:: Exercise details ::
Filter the records, keeping every line that has the string "agent".

(Dataset entries)
****************

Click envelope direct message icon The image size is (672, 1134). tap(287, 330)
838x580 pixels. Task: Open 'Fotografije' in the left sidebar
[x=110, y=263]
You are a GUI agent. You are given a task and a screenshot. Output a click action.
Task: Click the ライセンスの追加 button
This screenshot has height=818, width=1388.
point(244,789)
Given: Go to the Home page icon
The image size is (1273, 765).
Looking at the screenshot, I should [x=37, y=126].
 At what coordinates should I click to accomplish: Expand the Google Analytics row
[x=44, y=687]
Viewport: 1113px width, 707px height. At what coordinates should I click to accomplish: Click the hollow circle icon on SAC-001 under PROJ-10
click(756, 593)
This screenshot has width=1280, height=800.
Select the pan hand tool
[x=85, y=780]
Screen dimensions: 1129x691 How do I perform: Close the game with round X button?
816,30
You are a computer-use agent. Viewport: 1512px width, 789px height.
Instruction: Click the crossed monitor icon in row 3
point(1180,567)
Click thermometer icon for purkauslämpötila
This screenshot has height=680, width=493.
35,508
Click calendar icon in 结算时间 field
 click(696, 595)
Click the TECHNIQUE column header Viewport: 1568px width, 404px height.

****************

:: Expected answer ::
You are a GUI agent. You are given a task and a screenshot. Output a click action.
You are a computer-use agent. Viewport: 1512px width, 789px height.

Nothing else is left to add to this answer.